* **Task prompt**
Only the lines from the one with "Where should I" through the final line below belong in the answer, copied exactly and without pictures.

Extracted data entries
******

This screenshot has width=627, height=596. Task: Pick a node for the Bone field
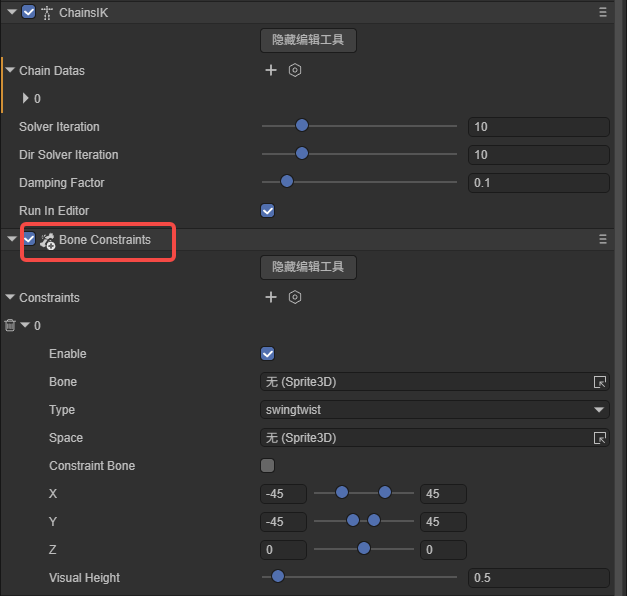tap(600, 382)
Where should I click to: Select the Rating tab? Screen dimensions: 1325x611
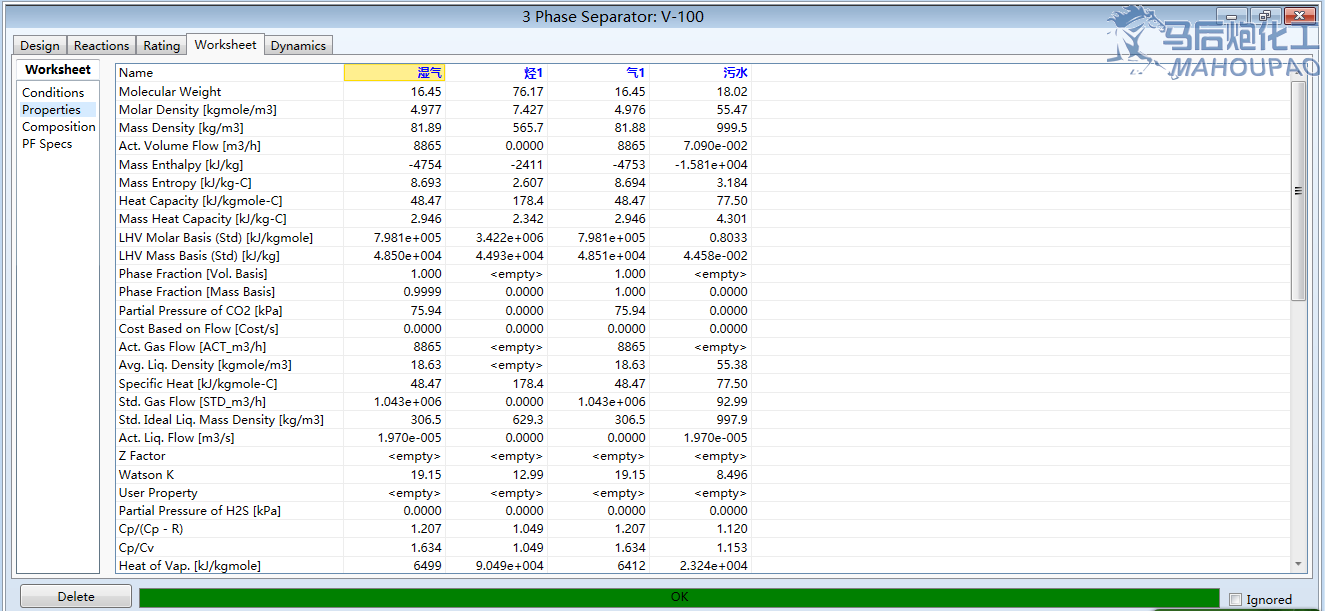pyautogui.click(x=161, y=46)
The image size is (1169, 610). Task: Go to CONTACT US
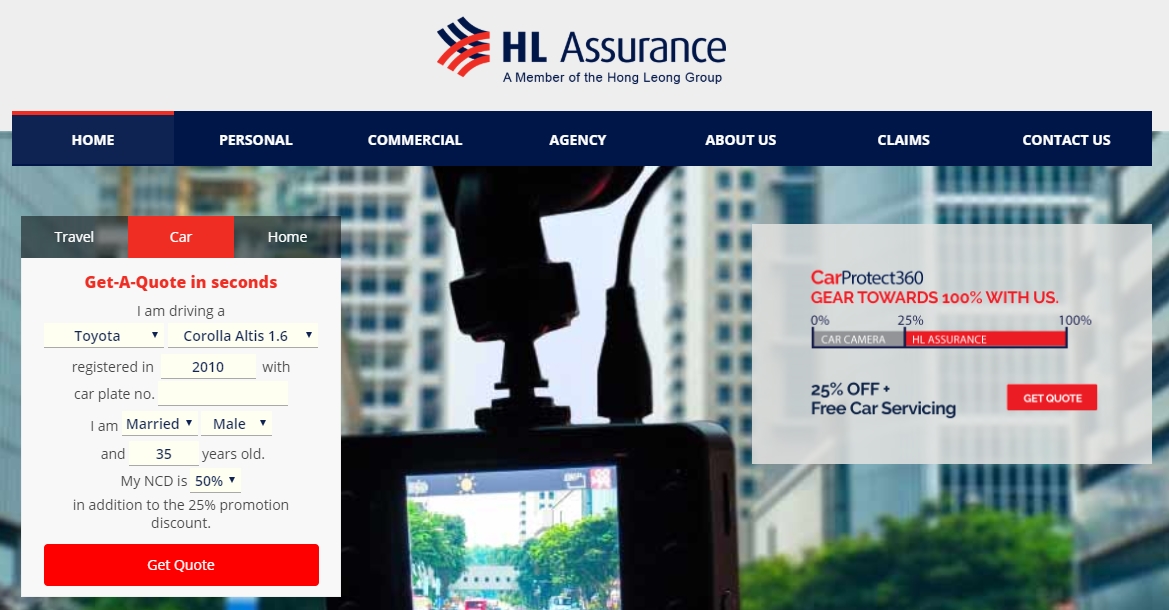click(x=1066, y=140)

******

* **Your response**
Where should I click to: Select the Rating tab? Screen dimensions: 1325x611
pyautogui.click(x=161, y=46)
The image size is (1169, 610). Task: Go to CONTACT US
click(x=1066, y=140)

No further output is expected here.